What are the psychological effects of the house on its inhabitants, especially Will Navidson?

In Mark Z. Danielewski’s postmodern horror novel House of Leaves, the central supernatural entity is the house on Ash Tree Lane, which begins exhibiting bizarre spatial mutations and impossible geometry defying physics. As photographer Will Navidson and his family experience these uncanny alterations, their once idyllic home becomes an antagonist slowly unraveling their sanity through unsettling metaphysical transformations.

Will Navidson's Obsession with the House

For Will, the house's ability to defy reality provokes escalating obsession as he tries fruitlessly to document and make rational sense of its geometric anomalies. His staunch belief in empirical knowledge is profoundly shaken by corridors that curve in impossible ways and rooms that shift maddeningly. Will's need for order is thwarted, consuming him entirely.

The House as a Manipulative Antagonist

The terror of the familiar home becoming unknowable gnaws at Will's psyche, causing him to neglect family and spiral into self-destructive fixation on navigating the labyrinthine interior endlessly multiplying around him.

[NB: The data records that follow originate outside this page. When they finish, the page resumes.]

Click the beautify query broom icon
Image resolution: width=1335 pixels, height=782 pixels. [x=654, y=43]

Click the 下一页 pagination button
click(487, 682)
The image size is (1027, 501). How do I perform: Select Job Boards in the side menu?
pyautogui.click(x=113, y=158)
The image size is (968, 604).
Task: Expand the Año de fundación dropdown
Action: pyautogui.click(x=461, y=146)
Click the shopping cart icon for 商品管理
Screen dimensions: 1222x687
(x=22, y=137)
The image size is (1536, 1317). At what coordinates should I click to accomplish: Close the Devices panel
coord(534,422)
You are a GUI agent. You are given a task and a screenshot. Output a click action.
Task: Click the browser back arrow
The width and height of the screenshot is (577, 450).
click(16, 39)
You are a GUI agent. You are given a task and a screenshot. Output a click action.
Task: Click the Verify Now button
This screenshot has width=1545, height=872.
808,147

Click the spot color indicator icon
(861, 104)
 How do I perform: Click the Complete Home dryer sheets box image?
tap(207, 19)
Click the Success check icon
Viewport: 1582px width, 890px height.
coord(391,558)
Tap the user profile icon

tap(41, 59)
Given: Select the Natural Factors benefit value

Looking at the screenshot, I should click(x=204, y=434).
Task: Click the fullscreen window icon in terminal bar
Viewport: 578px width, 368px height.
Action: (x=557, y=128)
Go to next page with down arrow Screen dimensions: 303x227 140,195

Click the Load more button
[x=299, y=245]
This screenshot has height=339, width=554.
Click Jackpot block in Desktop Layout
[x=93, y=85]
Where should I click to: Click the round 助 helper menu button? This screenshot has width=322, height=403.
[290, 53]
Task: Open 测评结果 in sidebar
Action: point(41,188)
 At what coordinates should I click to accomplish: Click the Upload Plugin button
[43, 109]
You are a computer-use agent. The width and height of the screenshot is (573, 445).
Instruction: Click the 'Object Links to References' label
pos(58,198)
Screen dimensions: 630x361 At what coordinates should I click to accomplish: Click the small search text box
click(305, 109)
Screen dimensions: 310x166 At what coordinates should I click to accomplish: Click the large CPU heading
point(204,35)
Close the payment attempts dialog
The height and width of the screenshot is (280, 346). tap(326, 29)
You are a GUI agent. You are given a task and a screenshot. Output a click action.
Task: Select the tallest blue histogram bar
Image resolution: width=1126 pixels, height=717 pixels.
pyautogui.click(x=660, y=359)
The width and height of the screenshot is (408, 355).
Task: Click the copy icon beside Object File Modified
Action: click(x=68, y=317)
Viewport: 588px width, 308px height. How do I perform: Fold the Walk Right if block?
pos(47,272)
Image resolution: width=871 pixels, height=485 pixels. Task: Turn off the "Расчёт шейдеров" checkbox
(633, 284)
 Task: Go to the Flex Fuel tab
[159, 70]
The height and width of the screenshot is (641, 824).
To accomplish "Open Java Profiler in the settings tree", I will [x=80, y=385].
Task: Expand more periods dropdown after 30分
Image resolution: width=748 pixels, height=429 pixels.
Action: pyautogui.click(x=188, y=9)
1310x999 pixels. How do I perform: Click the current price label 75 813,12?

The house manipulates Will's innate scientific curiosity, as if possessed of a sinister agency operating through subversions of space itself.

The House's Role in Distorting Reality

Danielewski portrays the Ash Tree Lane house as more than just a passive setting, but rather an active, menacing entity that brings about the mental disintegration of those within it through distortions of reality. For Will Navidson in particular, the house becomes an ominous psychological antagonist that attacks certainty and reason by warping understanding of spatial dimensions. Danielewski chillingly depicts domestic space transformed into abstraction as human architecture buckles before an unfathomable, sentient geometry.